Het onder ogen zien van verzwegen historische trauma’s speelt een centrale rol in hedendaagse discussies over racisme, dictaturen en systemische onrechtvaardigheden. Of het nu gaat om de erfenis van het kolonialisme van het Westen of het geweld van militaire dictaturen in Latijns-Amerika; het weigeren om het verleden te erkennen kan diepgaande gevolgen hebben. Branigan laat in Rood geheugen zien hoe collectief geheugenverlies kan fungeren als politiek wapen.

Toen ze in 2008 in Peking neerstreek als correspondent, ontdekte Branigan een land dat nog altijd getekend was door de Culturele Revolutie. Onder een officiële stilte sluimert de pijn voort. Haar missie is om de vergeten verhalen van deze donkere periode bloot te leggen.

De Culturele Revolutie (1966-1976), geïnitieerd door Mao Zedong om ‘burgerlijke’ invloeden uit te roeien, was een geweldsgolf. Buren keerden zich tegen elkaar voor zoiets eenvoudigs als het planten van bloemen in hun tuin. Branigan beschrijft gruwelijke scènes van mensen die levend werden begraven door hun naasten en zelfs gevallen van kannibalisme, waarbij ‘klassenvijanden’ werden opgegeten door partijfunctionarissen.

Tania Branigan - Rood geheugen

Het kan afschuw oproepen dat sommige mensen in Rood geheugen zichzelf proberen af te schilderen als slachtoffers van de tijdgeest. Maar sommige moordenaars waren zelfs nog kinderen. Branigans portretten en gesprekken zijn genuanceerd en menselijk. Soms, zoals wanneer zebMao-imitators ontmoet, zijn ze zelfs hilarisch, maar de tragedie overheerst. 

Neem de voormalige Rode Gardisten – de paramilitaire organisatie die door Mao werd gemobiliseerd en leraren verdronk in kokend water of ze doodsloeg. Een advocaat neemt Branigan mee naar het graf van zijn moeder en vertelt hoe hij samen met zijn vader haar aangaf omdat ze Mao bekritiseerde – in de volle wetenschap van de doodstraf die haar te wachten stond. Hij voelt nu spijt, maar probeert de schuld toch af te schuiven. Zijn moeder, zei hij, had enige verantwoordelijkheid voor wat haar overkwam, omdat ze ‘ons niet had verteld dat je als persoon onafhankelijk moet denken.

Het is belangrijk te begrijpen hoe gecompliceerd deze tijd was, maar ook hoe vervormd de herinneringen van mensen zijn geworden doordat ze constant gedwongen werden zichzelf en hun gedachten te censureren.
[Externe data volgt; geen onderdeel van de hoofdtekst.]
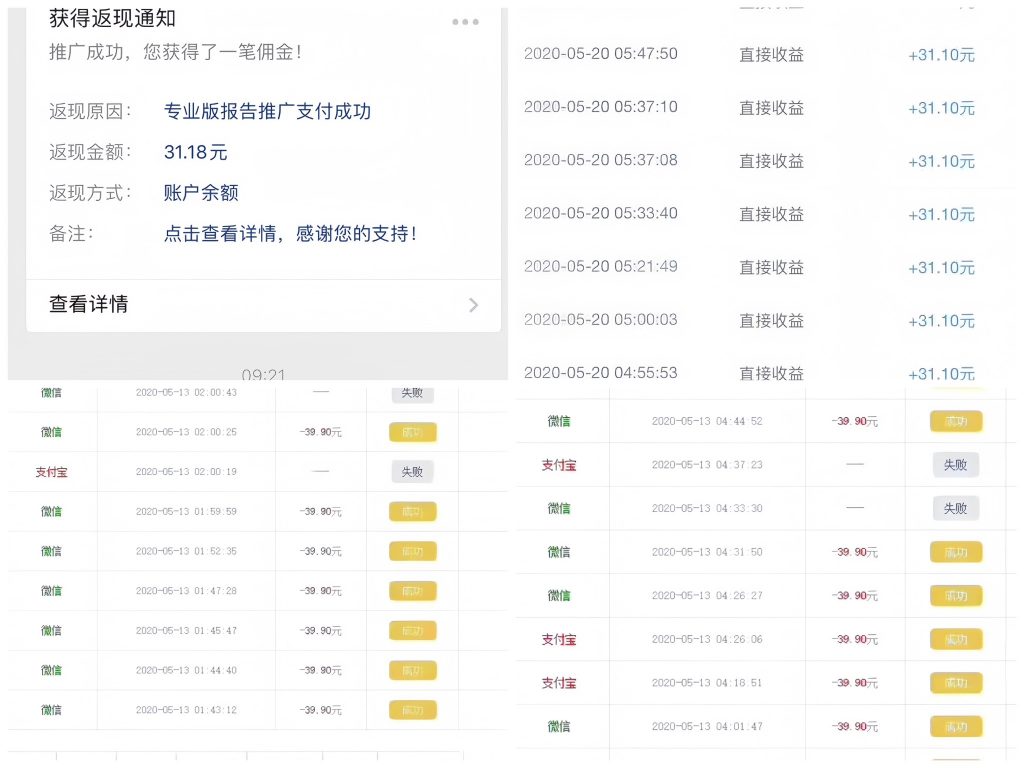This screenshot has height=768, width=1024.
Task: Select the 微信 icon on the 04:01:47 entry
Action: [x=558, y=726]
Branigan bezoekt het Nationaal Museum in Peking, waar de geschiedenis van de mobiele telefoon meer ruimte krijgt dan het hoekje dat de Culturele Revolutie behandelt. Daarentegen zijn er wel restaurants die de revolutie tot nostalgische kitsch verheffen. Deze nationale vorm van verdringing herinnert aan wat Duitsland doorstond na de Holocaust. Maar waar Duitsland zich na veel pijn en zelfreflectie heeft geconfronteerd met zijn verleden, blijft China het trauma van miljoenen mensen ontkennen.

Het is deze ontkenning die, volgens Branigan, onder president Xi Jinping een nieuwe dimensie heeft gekregen. Terwijl Xi zichzelf neerzet als het symbool van China’s wedergeboorte, ontwikkelt het land zich steeds meer tot een controlestaat waarin dissidentie geen ruimte krijgt en buitenlandse bedreigingen centraal staan in het nationalistische narratief.

Rood geheugen laat een verontrustend beeld zien van een natie die haar geschiedenis herschrijft ten dienste van de macht. Waar autoritaire regimes de controle over de geschiedenis blijven aanscherpen, komt Branigans boek als een krachtig pleidooi voor het belang van herinnering. Het vergeten van het verleden is nooit onschuldig – het is een keuze, en vaak een gevaarlijke.